NisusWriter was chosen because it is still unsurpassed in many ways as a pure writer's tool. The alternative, I suppose, would be Word 5.1, which in my experience still works relatively well with current versions of the beast.

 

beachycove

Well-known member
NisusWriter v. 4 is indeed much faster on the Classic II, though v. 5 is much better with fractional widths turned off and using a monospaced font like Courier.

I am surprised, having thought for years that the Classic II was a real dog — a cute but slow one.

 

insaneboy

Well-known member
OT is nice to Appletalk to newer devices, but that's about the only use I've had for it. Had it running on my IIci to connect to a LaCie d2 network drive.

I for one would not use a vintage mac for my 'real work'. I'm an image retoucher and I remember how long it would take my IIci doing even simple image editing tasks, no thanks, I prefer the 8core MacPro I have at work ;)

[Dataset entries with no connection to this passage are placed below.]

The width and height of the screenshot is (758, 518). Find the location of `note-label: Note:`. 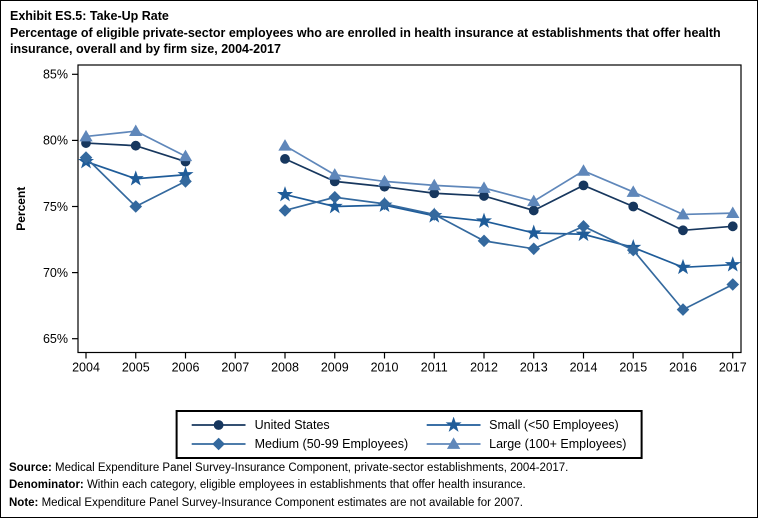

note-label: Note: is located at coordinates (24, 502). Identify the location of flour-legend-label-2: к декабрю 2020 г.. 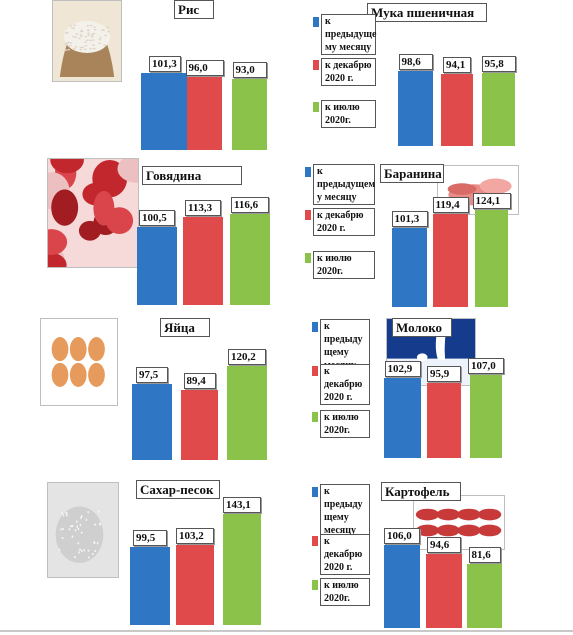
(348, 72).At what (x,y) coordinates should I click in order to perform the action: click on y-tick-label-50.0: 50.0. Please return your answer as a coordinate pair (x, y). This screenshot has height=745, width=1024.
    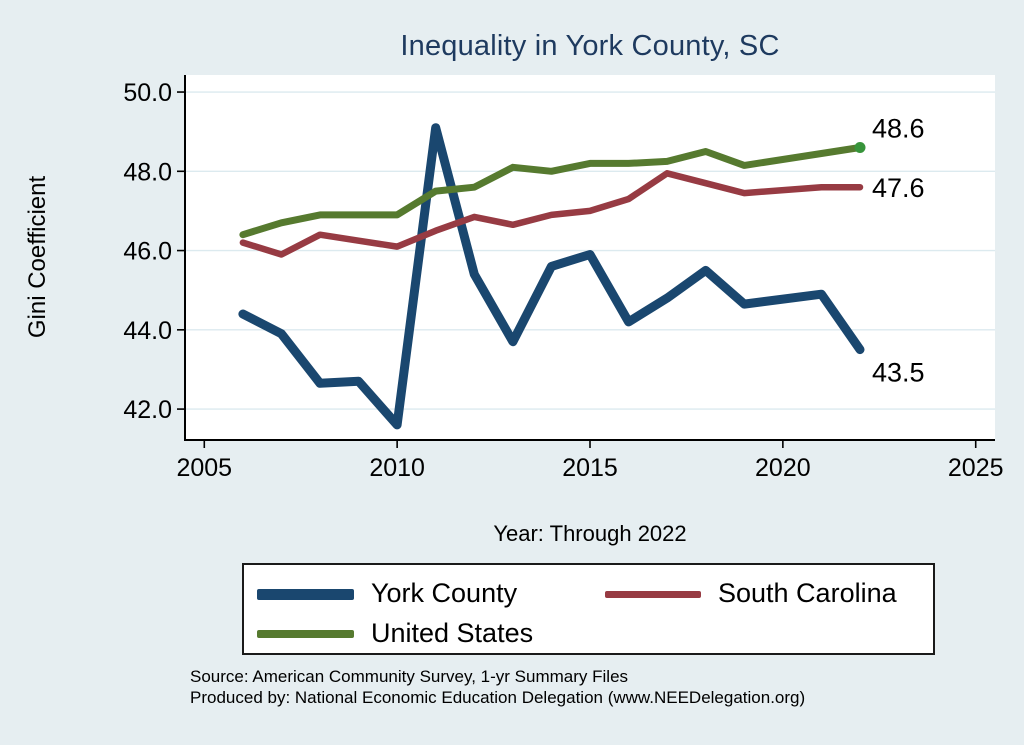
    Looking at the image, I should click on (148, 93).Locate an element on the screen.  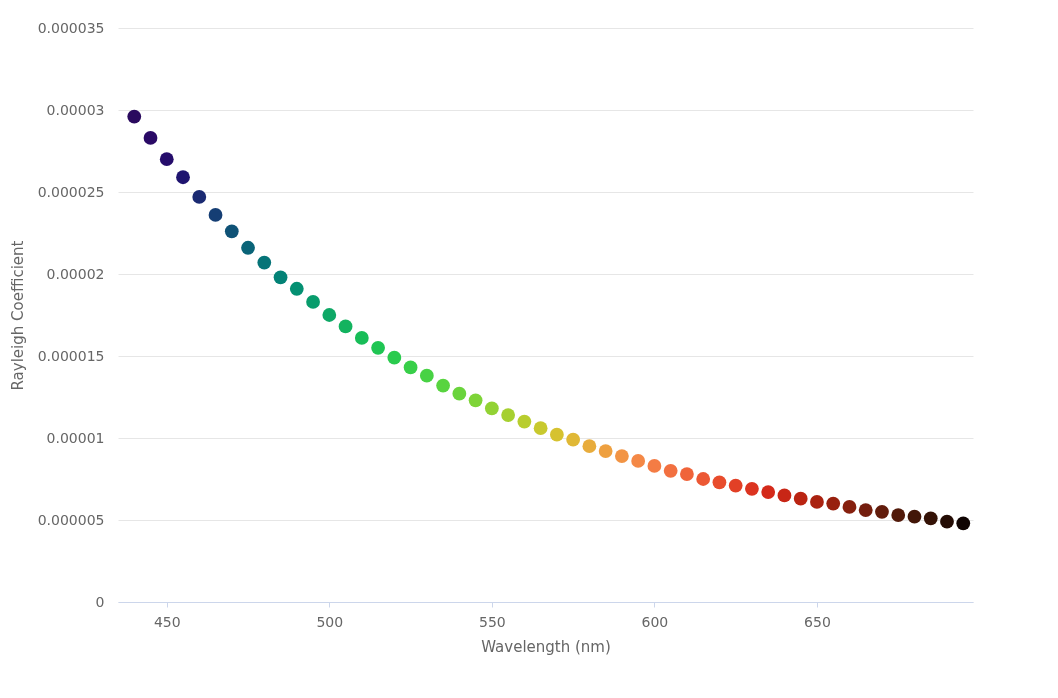
x-tick-label: 600 is located at coordinates (655, 622).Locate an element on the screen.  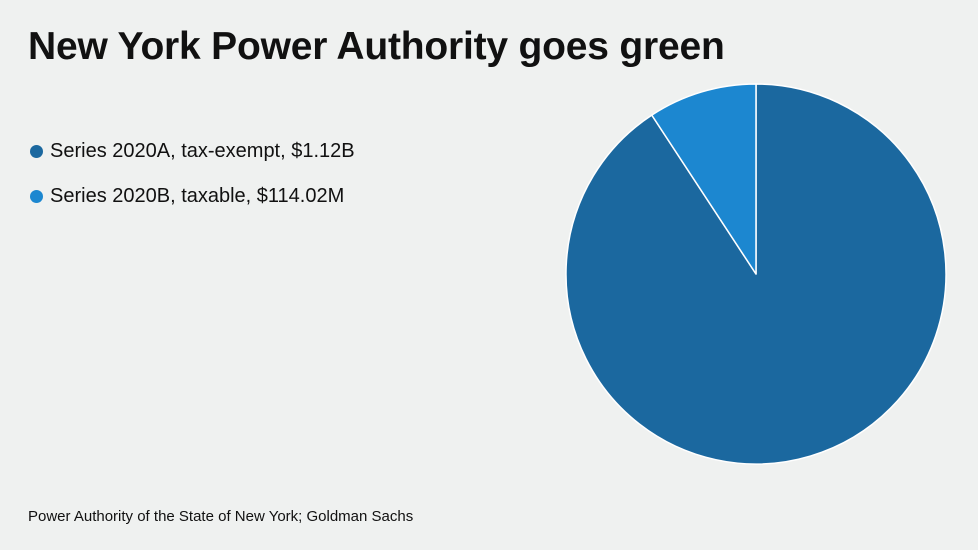
legend-label-series-2020a: Series 2020A, tax-exempt, $1.12B is located at coordinates (202, 150). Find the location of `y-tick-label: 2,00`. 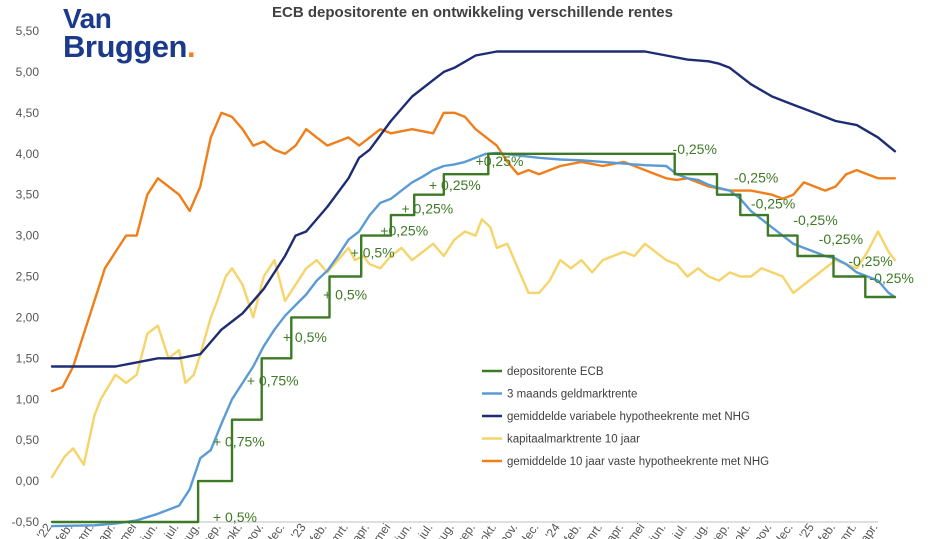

OTOH if I was a writer, PB 180/170 with a CF card for a HDD and WriteNow 3 would be killer. In college I kept a PB 165 just for distraction free, silent, portable, battery backed up writing. (as long as auto save was off I could keep the HDD spun down and type in silence) 180/170 would just be better for the active matrix screen and the CF card drive upgrade so I could leave auto save on and still have it quiet.